Word and element pointing entries
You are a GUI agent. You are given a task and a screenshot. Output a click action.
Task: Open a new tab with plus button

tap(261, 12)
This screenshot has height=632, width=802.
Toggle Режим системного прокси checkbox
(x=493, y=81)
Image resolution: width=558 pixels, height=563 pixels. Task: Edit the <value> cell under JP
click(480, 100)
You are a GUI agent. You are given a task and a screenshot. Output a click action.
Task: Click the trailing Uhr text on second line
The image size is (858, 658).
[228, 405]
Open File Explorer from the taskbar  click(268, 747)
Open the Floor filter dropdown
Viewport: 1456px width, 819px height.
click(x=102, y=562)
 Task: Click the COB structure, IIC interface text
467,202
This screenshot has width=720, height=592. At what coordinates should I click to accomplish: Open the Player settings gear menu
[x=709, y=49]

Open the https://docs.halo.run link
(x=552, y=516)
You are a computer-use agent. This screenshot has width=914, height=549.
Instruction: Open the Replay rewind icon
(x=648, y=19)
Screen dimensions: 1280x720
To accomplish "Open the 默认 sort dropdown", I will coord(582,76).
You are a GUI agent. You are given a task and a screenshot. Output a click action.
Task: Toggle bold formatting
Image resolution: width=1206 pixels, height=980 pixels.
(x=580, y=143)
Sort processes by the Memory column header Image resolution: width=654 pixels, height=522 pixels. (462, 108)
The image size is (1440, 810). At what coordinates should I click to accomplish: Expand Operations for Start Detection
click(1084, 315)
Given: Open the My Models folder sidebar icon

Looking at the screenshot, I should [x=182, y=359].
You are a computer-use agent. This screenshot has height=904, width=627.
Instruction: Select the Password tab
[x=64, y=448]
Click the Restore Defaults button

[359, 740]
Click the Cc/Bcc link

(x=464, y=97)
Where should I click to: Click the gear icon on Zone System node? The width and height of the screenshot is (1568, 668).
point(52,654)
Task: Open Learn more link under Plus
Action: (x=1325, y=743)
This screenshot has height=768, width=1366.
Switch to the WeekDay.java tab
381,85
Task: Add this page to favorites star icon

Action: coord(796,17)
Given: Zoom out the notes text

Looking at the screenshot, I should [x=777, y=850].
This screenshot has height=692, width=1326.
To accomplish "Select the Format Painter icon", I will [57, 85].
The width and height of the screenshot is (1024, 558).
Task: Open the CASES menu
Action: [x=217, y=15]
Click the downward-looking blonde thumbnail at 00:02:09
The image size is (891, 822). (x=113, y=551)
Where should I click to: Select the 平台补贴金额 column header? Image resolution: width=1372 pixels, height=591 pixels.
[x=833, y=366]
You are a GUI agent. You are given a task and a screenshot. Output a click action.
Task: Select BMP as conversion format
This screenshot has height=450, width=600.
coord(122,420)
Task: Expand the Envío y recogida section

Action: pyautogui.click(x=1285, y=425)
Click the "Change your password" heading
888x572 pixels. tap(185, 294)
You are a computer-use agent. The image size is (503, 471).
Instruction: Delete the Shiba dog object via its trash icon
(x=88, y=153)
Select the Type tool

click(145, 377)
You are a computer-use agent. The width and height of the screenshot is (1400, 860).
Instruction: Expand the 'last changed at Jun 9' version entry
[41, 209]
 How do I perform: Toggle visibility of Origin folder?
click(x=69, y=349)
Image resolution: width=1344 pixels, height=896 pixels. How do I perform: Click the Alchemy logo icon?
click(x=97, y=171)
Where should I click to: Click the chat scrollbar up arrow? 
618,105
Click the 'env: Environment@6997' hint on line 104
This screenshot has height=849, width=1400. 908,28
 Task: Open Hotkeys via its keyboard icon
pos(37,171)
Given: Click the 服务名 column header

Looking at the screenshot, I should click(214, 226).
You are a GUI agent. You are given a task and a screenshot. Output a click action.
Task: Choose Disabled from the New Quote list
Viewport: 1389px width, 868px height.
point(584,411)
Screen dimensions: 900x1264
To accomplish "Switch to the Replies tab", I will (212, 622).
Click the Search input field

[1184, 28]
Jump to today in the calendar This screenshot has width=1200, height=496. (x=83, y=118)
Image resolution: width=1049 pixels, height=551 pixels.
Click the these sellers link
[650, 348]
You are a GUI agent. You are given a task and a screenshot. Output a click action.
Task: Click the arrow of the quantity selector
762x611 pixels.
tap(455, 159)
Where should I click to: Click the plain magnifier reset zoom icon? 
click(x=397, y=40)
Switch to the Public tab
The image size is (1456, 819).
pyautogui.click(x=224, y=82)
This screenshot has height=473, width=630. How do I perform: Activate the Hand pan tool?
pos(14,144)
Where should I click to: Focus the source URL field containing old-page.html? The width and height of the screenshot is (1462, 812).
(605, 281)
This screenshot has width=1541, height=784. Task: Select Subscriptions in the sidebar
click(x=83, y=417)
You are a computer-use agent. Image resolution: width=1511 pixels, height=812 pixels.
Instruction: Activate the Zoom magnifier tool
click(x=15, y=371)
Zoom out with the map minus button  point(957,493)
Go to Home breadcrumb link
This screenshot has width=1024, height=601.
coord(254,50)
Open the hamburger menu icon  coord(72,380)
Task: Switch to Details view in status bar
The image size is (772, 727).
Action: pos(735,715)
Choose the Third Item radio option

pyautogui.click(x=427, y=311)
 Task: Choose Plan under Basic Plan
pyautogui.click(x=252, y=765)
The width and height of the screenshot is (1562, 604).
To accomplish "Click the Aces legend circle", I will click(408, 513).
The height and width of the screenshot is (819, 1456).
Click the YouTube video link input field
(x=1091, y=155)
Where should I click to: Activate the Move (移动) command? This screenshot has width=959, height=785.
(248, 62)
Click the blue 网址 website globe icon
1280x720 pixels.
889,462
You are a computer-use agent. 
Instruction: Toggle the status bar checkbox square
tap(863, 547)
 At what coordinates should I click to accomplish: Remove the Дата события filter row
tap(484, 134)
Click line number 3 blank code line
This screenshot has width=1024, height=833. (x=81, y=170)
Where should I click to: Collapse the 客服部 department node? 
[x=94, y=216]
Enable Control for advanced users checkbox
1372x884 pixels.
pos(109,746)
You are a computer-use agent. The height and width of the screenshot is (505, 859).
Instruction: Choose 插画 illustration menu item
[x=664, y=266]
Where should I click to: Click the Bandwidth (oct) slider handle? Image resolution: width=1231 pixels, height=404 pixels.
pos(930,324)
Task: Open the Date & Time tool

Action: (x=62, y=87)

● **Exercise goal**:
Please copy out the lines from the one with "Given: Click the 服务名 column header" to the one with "Jump to today", both included, exactly as they appear in the records.

● **Task output**:
Given: Click the 服务名 column header

Looking at the screenshot, I should click(214, 226).
You are a GUI agent. You are given a task and a screenshot. Output a click action.
Task: Choose Disabled from the New Quote list
Viewport: 1389px width, 868px height.
point(584,411)
Screen dimensions: 900x1264
To accomplish "Switch to the Replies tab", I will (212, 622).
Click the Search input field

[1184, 28]
Jump to today in the calendar This screenshot has width=1200, height=496. (x=83, y=118)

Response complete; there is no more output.